Beginning with Pega® Platform 7.3, you can connect to Apache Kafka servers through a dedicated data set rule. Apache Kafka is a fault-tolerant and scalable platform that you can use as a data source for real-time analysis of customer records (such as messages, calls, and so on) as they occur. The most efficient way of using Kafka data sets in your application is through Data Flow rules that include event strategies.
Pega Platform includes Kafka client version 0.10.0.1, which is compatible with Kafka server version 0.10.
To establish a connection between Pega Platform and an Apache Kafka server, create the following components in your application:
- Kafka configuration instance
- Kafka data set rule type
Kafka configuration instances
Kafka configuration is a data instance that is created in the Data-Admin-Kafka class of your application. The purpose of these rules is to create a client connection between Pega Platform and an external Apache Kafka server or a cluster of servers.

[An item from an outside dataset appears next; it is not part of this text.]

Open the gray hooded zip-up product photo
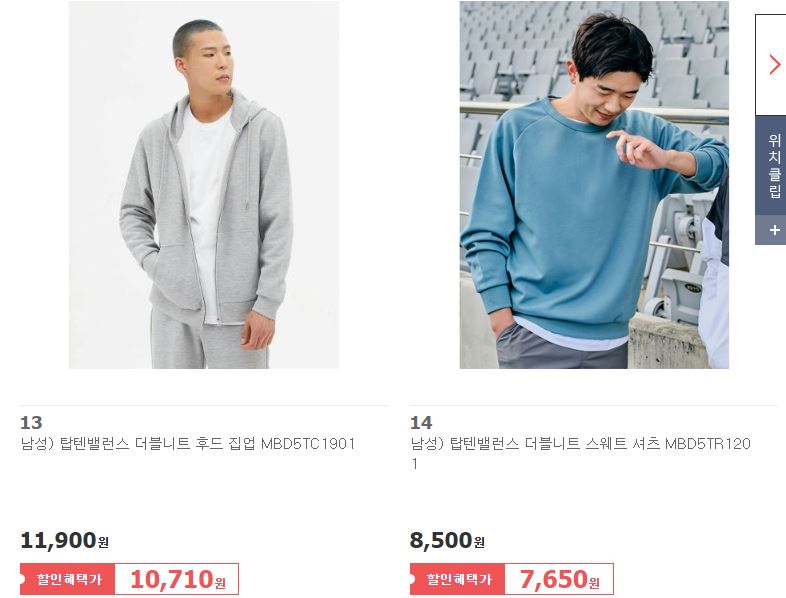The width and height of the screenshot is (786, 598). point(204,184)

Creating a Kafka configuration instance
For more information, see Creating a Kafka configuration instance.
Kafka data sets
Each Kafka server or server cluster that you connect to stores streams of records in categories that are called topics. For each topic that you want to access from Pega Platform, you must create a Kafka data set rule. When configuring a Kafka data set, you can select an existing topic in the target Kafka configuration instance, or you can create a topic if the Kafka cluster is configured for the autocreation of topics. Optionally, you also can specify the partition keys that you want to apply to the data while running distributed data flow runs, or whether you want to read historical Kafka records, that is, the records from before the real-time data flow run that references this Kafka data set was started.
Creating a Kafka data set
For more information, see Creating a Kafka data set.
Kafka data sets in data flows
You can use Kafka data sets either as a source or a destination in a Data Flow rule. You can run data flows that reference Kafka data sets only in real-time mode. Because Kafka servers support partitioning, you can distribute data flow runs to process data across all the nodes that are configured as part of the Data Flow service, increasing the throughput and resiliency of data flow processing.